** Material for this exercise follows **

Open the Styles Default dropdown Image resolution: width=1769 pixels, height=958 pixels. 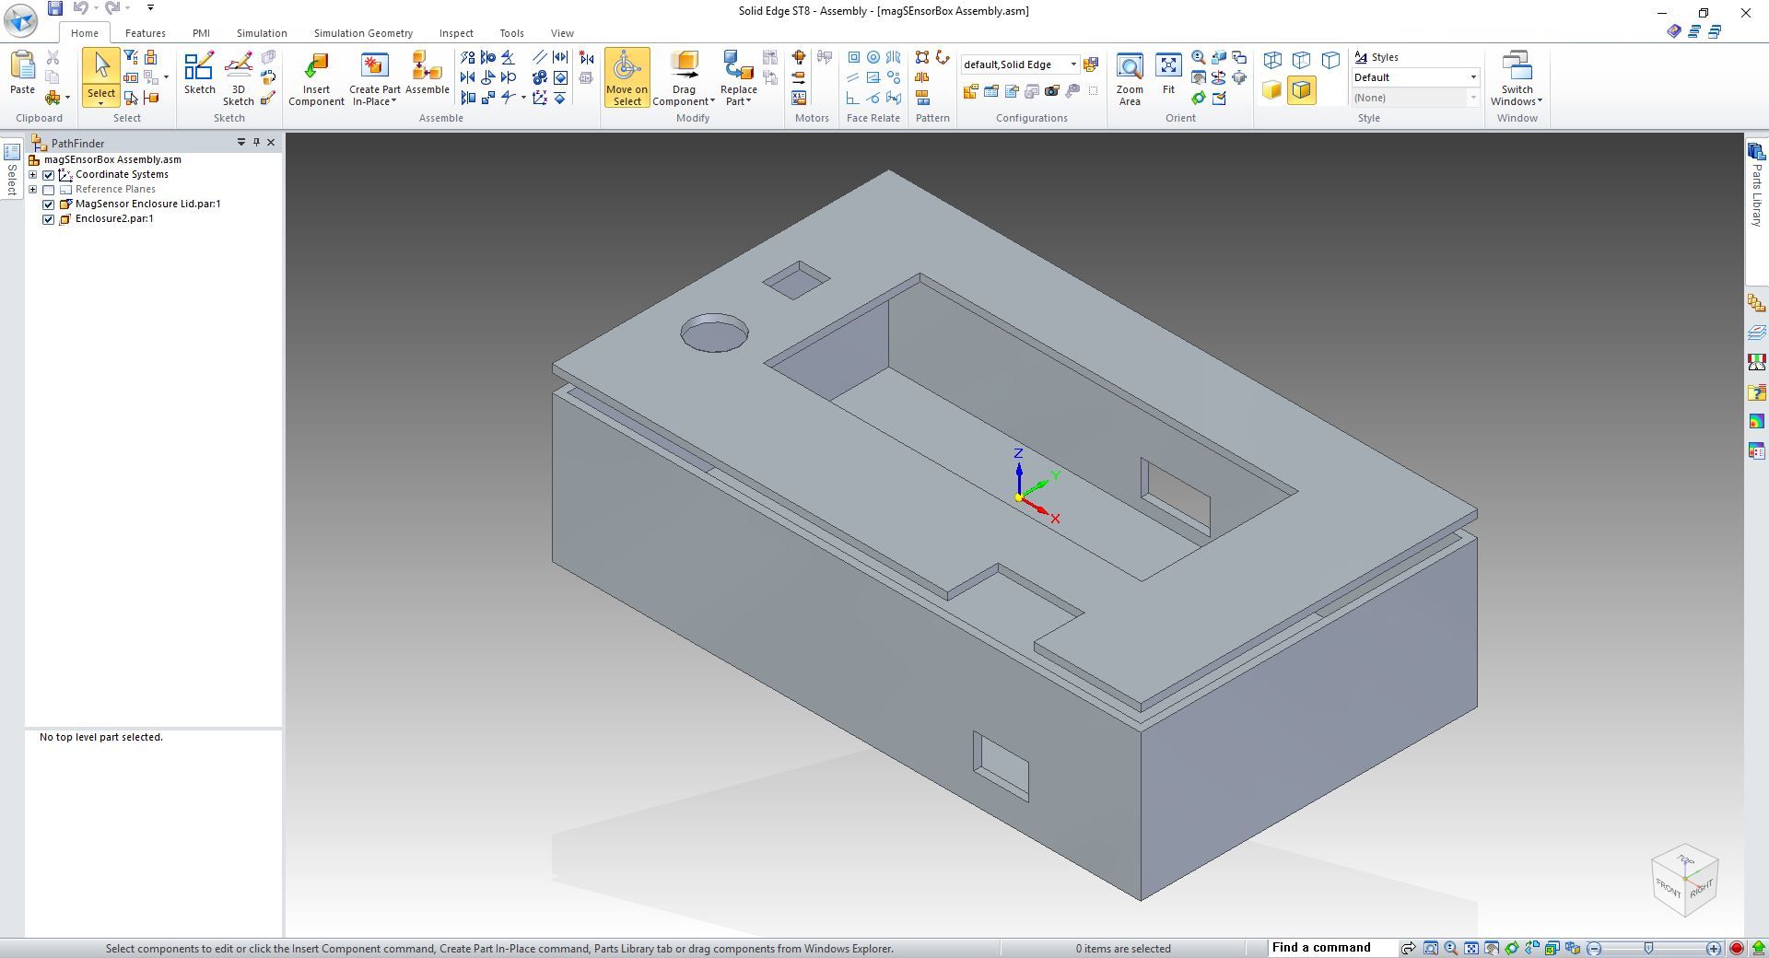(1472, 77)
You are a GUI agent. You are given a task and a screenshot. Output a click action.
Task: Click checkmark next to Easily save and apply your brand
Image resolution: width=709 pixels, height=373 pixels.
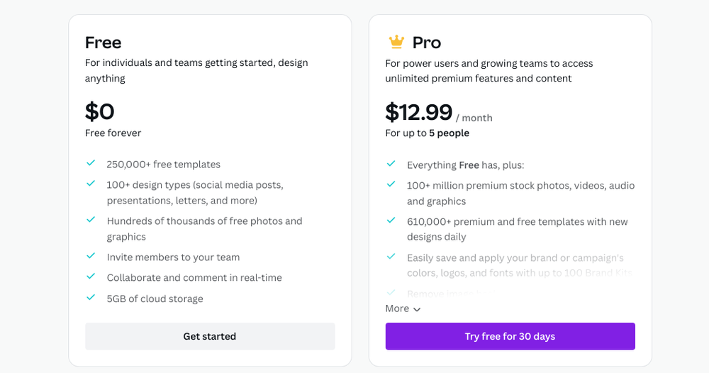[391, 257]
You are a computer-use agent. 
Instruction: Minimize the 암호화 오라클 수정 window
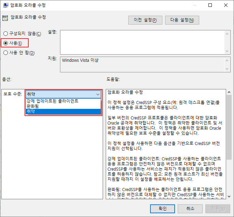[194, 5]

** End of Material for this exercise **

__Task directions__:
Write out exactly the lines from the one containing "You are a computer-use agent." to the last line of the records above, both included, and leave out any pictures.

__Answer for this exercise__:
You are a computer-use agent. 
Instruction: Minimize the 암호화 오라클 수정 window
[194, 5]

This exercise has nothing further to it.